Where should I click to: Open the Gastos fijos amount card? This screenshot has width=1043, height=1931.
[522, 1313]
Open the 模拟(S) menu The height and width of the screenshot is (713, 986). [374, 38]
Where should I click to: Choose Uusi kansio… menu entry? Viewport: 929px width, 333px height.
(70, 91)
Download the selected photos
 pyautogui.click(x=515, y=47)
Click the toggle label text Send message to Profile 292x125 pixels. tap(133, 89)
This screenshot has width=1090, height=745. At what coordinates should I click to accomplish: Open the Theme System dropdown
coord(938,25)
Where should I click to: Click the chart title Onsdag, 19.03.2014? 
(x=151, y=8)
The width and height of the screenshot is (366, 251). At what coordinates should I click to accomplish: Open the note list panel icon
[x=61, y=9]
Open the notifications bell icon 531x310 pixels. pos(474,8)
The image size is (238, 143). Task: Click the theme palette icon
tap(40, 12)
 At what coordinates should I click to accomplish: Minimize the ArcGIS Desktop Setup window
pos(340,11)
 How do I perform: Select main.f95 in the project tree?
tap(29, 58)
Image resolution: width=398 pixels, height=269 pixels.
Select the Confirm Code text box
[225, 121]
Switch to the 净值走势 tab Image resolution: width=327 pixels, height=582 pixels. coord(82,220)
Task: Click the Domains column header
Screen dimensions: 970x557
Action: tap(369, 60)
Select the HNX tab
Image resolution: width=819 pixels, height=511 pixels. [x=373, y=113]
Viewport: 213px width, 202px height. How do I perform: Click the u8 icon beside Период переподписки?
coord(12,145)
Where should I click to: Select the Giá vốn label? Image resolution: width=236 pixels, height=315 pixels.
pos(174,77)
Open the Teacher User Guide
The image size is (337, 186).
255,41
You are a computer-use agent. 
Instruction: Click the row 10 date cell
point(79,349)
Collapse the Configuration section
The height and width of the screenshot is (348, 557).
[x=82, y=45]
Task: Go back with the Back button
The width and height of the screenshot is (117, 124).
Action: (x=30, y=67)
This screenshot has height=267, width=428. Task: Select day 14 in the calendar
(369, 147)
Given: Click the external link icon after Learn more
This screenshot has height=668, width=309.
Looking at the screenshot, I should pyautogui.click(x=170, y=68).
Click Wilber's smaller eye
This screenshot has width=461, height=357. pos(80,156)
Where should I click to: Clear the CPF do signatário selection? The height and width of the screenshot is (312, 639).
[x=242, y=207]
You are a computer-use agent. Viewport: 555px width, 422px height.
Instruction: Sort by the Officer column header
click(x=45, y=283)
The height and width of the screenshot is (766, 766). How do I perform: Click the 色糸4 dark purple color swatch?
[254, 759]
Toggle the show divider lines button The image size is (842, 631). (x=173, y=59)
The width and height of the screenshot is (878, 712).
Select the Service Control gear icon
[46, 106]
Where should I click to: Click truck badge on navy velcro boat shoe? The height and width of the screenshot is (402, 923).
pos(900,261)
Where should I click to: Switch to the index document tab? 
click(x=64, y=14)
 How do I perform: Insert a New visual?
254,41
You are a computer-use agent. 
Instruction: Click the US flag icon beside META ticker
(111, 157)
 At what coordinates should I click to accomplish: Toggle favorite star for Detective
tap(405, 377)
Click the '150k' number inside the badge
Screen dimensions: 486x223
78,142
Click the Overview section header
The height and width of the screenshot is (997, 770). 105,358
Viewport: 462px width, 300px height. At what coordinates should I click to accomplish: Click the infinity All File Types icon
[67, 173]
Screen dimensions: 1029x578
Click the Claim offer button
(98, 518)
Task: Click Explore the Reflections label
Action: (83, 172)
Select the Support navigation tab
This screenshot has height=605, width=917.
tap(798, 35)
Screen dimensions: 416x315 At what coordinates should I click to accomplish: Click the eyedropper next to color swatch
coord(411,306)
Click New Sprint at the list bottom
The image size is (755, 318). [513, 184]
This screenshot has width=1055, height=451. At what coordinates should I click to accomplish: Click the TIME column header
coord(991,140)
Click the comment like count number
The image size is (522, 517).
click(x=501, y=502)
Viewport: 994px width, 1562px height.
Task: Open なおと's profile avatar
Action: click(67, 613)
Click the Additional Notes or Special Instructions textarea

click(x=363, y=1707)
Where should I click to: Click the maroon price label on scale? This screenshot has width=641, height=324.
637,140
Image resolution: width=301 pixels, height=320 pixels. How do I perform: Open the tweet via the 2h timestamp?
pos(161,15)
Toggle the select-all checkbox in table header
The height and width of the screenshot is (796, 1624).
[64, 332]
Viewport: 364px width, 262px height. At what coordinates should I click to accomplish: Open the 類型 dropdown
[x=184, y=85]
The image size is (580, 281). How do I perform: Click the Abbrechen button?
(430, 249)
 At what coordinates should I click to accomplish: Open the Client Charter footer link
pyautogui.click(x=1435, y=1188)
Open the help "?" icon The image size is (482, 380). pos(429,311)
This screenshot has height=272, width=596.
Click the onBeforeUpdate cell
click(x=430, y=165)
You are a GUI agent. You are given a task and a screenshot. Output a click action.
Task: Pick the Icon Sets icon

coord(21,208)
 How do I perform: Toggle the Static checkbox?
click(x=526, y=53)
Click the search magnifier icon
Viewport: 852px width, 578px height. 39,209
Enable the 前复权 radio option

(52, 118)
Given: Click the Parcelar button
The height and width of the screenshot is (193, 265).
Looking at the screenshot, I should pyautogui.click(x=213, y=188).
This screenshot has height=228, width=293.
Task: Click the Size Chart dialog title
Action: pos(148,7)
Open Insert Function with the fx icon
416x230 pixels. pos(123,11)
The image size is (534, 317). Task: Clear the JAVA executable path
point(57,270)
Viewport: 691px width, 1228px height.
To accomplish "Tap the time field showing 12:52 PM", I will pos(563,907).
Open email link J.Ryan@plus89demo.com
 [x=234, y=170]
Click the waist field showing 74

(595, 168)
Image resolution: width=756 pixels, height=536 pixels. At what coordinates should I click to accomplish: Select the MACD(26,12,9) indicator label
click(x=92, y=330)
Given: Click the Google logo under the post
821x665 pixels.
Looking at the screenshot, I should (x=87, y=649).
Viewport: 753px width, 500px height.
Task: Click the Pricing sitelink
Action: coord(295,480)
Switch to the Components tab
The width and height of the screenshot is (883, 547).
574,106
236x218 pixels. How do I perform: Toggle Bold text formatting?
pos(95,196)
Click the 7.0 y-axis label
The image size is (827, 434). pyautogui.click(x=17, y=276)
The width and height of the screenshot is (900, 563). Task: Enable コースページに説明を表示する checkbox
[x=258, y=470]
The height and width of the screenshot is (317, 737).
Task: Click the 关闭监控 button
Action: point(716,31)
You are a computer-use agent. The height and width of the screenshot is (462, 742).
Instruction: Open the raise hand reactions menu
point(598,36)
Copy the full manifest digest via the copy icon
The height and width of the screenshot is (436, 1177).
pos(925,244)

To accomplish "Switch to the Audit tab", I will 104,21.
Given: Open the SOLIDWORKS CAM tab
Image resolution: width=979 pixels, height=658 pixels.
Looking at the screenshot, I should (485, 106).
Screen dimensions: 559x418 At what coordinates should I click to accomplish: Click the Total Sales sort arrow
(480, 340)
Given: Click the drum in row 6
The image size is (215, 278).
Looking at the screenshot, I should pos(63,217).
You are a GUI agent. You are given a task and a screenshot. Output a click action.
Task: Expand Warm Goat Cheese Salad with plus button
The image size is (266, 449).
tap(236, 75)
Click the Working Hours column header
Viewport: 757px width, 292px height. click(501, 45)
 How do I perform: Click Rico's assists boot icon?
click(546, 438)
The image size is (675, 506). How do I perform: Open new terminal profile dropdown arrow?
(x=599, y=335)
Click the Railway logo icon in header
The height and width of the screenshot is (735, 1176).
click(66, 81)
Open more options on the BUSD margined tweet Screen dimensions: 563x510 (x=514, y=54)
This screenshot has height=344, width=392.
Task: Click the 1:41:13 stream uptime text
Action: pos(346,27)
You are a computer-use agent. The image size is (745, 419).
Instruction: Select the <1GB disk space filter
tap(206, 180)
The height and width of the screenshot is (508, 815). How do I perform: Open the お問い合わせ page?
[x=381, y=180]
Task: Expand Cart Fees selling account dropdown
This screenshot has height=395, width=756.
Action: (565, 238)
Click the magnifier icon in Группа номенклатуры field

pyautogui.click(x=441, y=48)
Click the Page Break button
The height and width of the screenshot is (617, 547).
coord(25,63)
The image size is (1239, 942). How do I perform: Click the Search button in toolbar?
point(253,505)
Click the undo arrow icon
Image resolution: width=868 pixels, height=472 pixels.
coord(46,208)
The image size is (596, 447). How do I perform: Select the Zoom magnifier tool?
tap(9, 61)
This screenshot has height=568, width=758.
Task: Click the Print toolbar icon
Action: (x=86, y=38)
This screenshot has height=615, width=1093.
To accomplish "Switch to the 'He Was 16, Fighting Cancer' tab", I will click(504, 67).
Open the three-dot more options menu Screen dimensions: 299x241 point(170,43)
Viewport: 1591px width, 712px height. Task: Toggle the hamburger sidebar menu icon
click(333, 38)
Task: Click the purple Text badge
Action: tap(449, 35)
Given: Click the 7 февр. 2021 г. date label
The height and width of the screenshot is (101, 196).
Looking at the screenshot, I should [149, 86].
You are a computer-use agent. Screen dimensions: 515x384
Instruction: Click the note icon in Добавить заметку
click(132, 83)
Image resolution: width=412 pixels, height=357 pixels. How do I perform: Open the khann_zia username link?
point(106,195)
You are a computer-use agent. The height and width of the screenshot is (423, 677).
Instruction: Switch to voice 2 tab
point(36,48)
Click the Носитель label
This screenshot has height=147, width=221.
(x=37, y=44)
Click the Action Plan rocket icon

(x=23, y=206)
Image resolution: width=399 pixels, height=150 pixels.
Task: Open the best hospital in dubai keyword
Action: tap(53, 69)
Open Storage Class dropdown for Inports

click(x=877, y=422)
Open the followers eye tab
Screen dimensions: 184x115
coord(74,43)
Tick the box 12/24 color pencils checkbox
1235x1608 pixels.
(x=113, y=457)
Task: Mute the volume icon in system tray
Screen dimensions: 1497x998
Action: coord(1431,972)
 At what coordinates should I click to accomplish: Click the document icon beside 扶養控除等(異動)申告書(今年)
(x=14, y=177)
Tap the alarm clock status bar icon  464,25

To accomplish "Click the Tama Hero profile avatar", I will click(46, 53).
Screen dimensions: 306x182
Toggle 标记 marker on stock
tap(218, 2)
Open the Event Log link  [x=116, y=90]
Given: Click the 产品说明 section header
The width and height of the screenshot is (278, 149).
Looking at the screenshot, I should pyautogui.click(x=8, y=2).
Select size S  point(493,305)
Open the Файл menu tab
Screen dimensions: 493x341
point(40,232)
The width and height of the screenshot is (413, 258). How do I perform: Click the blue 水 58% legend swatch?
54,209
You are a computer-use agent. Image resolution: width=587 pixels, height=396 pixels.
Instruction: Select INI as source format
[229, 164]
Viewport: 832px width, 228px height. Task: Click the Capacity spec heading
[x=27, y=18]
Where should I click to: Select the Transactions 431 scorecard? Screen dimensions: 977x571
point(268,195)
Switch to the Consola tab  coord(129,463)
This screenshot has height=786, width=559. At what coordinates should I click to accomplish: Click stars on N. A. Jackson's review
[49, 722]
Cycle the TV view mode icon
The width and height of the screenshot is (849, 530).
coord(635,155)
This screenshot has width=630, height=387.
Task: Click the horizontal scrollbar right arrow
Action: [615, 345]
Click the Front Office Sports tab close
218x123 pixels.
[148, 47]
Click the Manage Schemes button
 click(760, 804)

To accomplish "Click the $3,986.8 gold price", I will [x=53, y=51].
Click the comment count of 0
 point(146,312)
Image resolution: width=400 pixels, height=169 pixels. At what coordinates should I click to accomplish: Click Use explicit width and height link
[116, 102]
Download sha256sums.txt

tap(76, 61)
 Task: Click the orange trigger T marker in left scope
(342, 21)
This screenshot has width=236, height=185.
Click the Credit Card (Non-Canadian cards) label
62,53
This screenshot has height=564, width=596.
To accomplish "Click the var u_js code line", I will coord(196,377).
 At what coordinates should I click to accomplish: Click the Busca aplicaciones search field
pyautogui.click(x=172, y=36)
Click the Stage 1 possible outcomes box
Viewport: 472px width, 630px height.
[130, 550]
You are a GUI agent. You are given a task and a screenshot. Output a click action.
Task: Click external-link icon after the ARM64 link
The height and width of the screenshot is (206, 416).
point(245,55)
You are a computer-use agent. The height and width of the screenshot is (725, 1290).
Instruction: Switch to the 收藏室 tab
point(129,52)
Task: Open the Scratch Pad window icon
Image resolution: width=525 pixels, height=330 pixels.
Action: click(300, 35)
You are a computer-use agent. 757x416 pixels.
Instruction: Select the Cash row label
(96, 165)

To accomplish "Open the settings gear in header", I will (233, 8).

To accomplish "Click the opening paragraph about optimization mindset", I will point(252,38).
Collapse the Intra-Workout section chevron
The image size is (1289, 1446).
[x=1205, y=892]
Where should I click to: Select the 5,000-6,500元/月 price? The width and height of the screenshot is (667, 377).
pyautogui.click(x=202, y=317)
+ + + +
WHAT TO WORK ON → Check each line of the entries for the word "Expand". State how many lines hold it, and write nothing else.

REPLY TO THE EXERCISE → 2